== DATA TO USE

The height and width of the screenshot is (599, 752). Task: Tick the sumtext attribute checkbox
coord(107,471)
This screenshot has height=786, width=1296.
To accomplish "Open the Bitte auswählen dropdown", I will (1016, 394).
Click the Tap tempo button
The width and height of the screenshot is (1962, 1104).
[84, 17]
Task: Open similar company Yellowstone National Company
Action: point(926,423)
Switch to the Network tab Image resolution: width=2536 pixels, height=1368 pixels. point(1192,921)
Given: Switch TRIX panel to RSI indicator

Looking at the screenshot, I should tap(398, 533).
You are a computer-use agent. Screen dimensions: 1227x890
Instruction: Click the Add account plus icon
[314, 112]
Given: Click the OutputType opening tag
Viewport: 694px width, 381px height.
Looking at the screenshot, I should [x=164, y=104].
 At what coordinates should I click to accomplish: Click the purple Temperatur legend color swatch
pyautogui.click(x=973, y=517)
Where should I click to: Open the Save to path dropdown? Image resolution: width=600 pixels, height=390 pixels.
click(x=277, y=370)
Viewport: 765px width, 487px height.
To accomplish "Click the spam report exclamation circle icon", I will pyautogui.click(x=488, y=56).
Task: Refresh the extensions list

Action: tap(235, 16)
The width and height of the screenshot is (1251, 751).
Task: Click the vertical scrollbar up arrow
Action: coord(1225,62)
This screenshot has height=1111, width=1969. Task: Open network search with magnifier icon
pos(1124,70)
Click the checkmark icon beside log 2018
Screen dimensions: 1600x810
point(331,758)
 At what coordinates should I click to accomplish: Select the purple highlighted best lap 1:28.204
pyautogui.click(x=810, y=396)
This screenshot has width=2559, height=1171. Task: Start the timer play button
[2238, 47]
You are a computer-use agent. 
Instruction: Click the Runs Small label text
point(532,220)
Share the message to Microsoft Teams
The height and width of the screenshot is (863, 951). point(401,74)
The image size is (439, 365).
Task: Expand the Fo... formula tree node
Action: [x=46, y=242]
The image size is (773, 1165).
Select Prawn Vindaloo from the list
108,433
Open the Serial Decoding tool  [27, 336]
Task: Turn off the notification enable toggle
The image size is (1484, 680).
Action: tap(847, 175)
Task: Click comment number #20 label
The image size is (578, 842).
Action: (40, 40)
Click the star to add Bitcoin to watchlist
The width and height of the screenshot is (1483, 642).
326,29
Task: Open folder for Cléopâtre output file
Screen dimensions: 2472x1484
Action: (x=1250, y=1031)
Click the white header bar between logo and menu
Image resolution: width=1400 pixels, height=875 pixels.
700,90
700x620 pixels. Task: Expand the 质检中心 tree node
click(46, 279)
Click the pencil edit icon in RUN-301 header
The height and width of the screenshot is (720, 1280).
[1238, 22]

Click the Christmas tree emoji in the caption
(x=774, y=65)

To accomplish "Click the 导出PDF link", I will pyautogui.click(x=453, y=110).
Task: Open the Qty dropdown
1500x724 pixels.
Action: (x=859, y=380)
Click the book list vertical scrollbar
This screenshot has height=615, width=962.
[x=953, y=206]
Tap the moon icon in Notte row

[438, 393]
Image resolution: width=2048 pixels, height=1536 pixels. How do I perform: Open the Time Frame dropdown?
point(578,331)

====

Copy every one of the records above word for word, keeping each line as it stands.

◆ **EXERCISE RESPONSE**:
The height and width of the screenshot is (599, 752). Task: Tick the sumtext attribute checkbox
coord(107,471)
This screenshot has height=786, width=1296.
To accomplish "Open the Bitte auswählen dropdown", I will (1016, 394).
Click the Tap tempo button
The width and height of the screenshot is (1962, 1104).
[84, 17]
Task: Open similar company Yellowstone National Company
Action: point(926,423)
Switch to the Network tab Image resolution: width=2536 pixels, height=1368 pixels. point(1192,921)
Given: Switch TRIX panel to RSI indicator

Looking at the screenshot, I should tap(398, 533).
You are a computer-use agent. Screen dimensions: 1227x890
Instruction: Click the Add account plus icon
[314, 112]
Given: Click the OutputType opening tag
Viewport: 694px width, 381px height.
Looking at the screenshot, I should [x=164, y=104].
 At what coordinates should I click to accomplish: Click the purple Temperatur legend color swatch
pyautogui.click(x=973, y=517)
Where should I click to: Open the Save to path dropdown? Image resolution: width=600 pixels, height=390 pixels.
click(x=277, y=370)
Viewport: 765px width, 487px height.
To accomplish "Click the spam report exclamation circle icon", I will pyautogui.click(x=488, y=56).
Task: Refresh the extensions list

Action: tap(235, 16)
The width and height of the screenshot is (1251, 751).
Task: Click the vertical scrollbar up arrow
Action: coord(1225,62)
This screenshot has height=1111, width=1969. Task: Open network search with magnifier icon
pos(1124,70)
Click the checkmark icon beside log 2018
Screen dimensions: 1600x810
point(331,758)
 At what coordinates should I click to accomplish: Select the purple highlighted best lap 1:28.204
pyautogui.click(x=810, y=396)
This screenshot has width=2559, height=1171. Task: Start the timer play button
[2238, 47]
You are a computer-use agent. 
Instruction: Click the Runs Small label text
point(532,220)
Share the message to Microsoft Teams
The height and width of the screenshot is (863, 951). point(401,74)
The image size is (439, 365).
Task: Expand the Fo... formula tree node
Action: [x=46, y=242]
The image size is (773, 1165).
Select Prawn Vindaloo from the list
108,433
Open the Serial Decoding tool  [27, 336]
Task: Turn off the notification enable toggle
The image size is (1484, 680).
Action: tap(847, 175)
Task: Click comment number #20 label
The image size is (578, 842).
Action: (40, 40)
Click the star to add Bitcoin to watchlist
The width and height of the screenshot is (1483, 642).
326,29
Task: Open folder for Cléopâtre output file
Screen dimensions: 2472x1484
Action: (x=1250, y=1031)
Click the white header bar between logo and menu
Image resolution: width=1400 pixels, height=875 pixels.
700,90
700x620 pixels. Task: Expand the 质检中心 tree node
click(46, 279)
Click the pencil edit icon in RUN-301 header
The height and width of the screenshot is (720, 1280).
[1238, 22]

Click the Christmas tree emoji in the caption
(x=774, y=65)

To accomplish "Click the 导出PDF link", I will pyautogui.click(x=453, y=110).
Task: Open the Qty dropdown
1500x724 pixels.
Action: (x=859, y=380)
Click the book list vertical scrollbar
This screenshot has height=615, width=962.
[x=953, y=206]
Tap the moon icon in Notte row

[438, 393]
Image resolution: width=2048 pixels, height=1536 pixels. How do I perform: Open the Time Frame dropdown?
point(578,331)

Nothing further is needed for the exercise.